Отречение Кочжона взволновало народ, несколько дней проходили демонстрации, было разрушено здание издательства газеты общества Ильчинхве, а несколько японцев подверглись нападениям со стороны населения, однако порядок был наведен быстро. В конце августа 1907 года состоялась официальная церемония коронации Сунчжона, прошедшая, можно сказать, «в рабочем порядке» по сравнению с многодневными празднествами прошлых лет. Ни Кочжон, ни российский посланник на ней не присутствовали. Вид Сунчжона производил «удручающее впечатление», - «бледный, болезненно одутловатый, с безжизненными испуганными глазами, он казался человеком больным и расслабленным»[19]. 35 лет он провел в «затворничестве» и имел смутное представление о жизни вне дворца.
Впрочем, экс-император еще на что-то рассчитывал. В 1908 г. была сделана безуспешная попытка организовать бегство Кочжона в Россию, но секретная телеграмма А.П. Извольского генконсулу в Сеуле А. Сомову от 11 ноября 1908 г. гласила: «Из Китая сообщают, что бывший корейский император подготавливает бегство в русские пределы. Едва ли это при установленном за ним надзоре возможно. Но если бы к вам обратились по означенному вопросу корейцы, то Вам надлежит, конечно, самым решительным образом отклонить всякие контакты к осуществлению такого плана, указывая на гибельные его последствия как лично для императора, так и для государства» [20].

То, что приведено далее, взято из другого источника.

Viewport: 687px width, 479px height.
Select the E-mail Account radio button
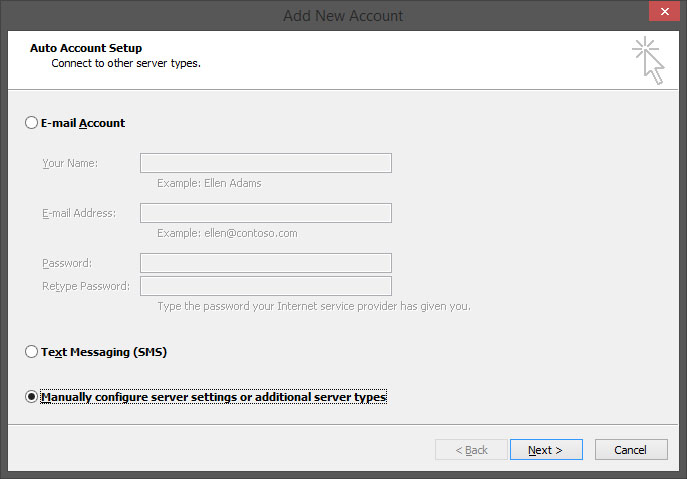point(31,123)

В июне 1909 г. Кочжон направил еще одного гонца с просьбой о помощи, но полиция его перехватила. В декабре того же года два представителя Кореи снова пытались прорваться на Гаагскую мирную конференцию, а в мае 1910 г. Кочжон направил в Россию очередного тайного эмиссара. Полковник корейской армии Ли Гап (получил в Японии военное образование, был военным атташе при японской армии во время русско-японской войны, после протектората покинул прояпонскую партию) связался с российскими дипломатами в Шанхае и сообщил, что «император бесповоротно решил бежать» в Россию и от этого его удерживают только два обстоятельства: то, что у него нет средств для существования за границей, и то, что королева Ом решительно выступает против.
Ли Гап передал письмо для российского императора, в котором указывалось «…Я и народ мой живем надеждой, что настанет день, когда Вы освободите нас от ненавистного ига. Ныне приближается час полного поглощения Кореи. Японцы посредством подкупов побуждают немногих корейских изменников ходатайствовать о присоединении Кореи к Японии. Японцы, однако, до сих пор не решаются на этот шаг, так как опасаются всеобщего возмущения. Ныне распространился слух, что между Россией и Японией будет заключено соглашение, и что одним из условий явится согласие России на присоединение Кореи к Японии. Я не могу верить этому слуху и продолжаю думать, что ваше Величество не отказались от мысли быть защитником Кореи, и что из жалости к несчастному порабощенному народу Вы не согласитесь на полное уничтожение его»[21].
Увы… 4 июля 1910 г. между Россией и Японией было подписано русско-японское политическое соглашение, в котором Япония признавала сферой интересов России Маньчжурию и Монголию, а Россия обязалась не препятствовать дальнейшему укреплению и развитию «специальных интересов» Японии в ее сфере влияния. Японская дипломатия трактовала это как согласие России на аннексию Кореи [22].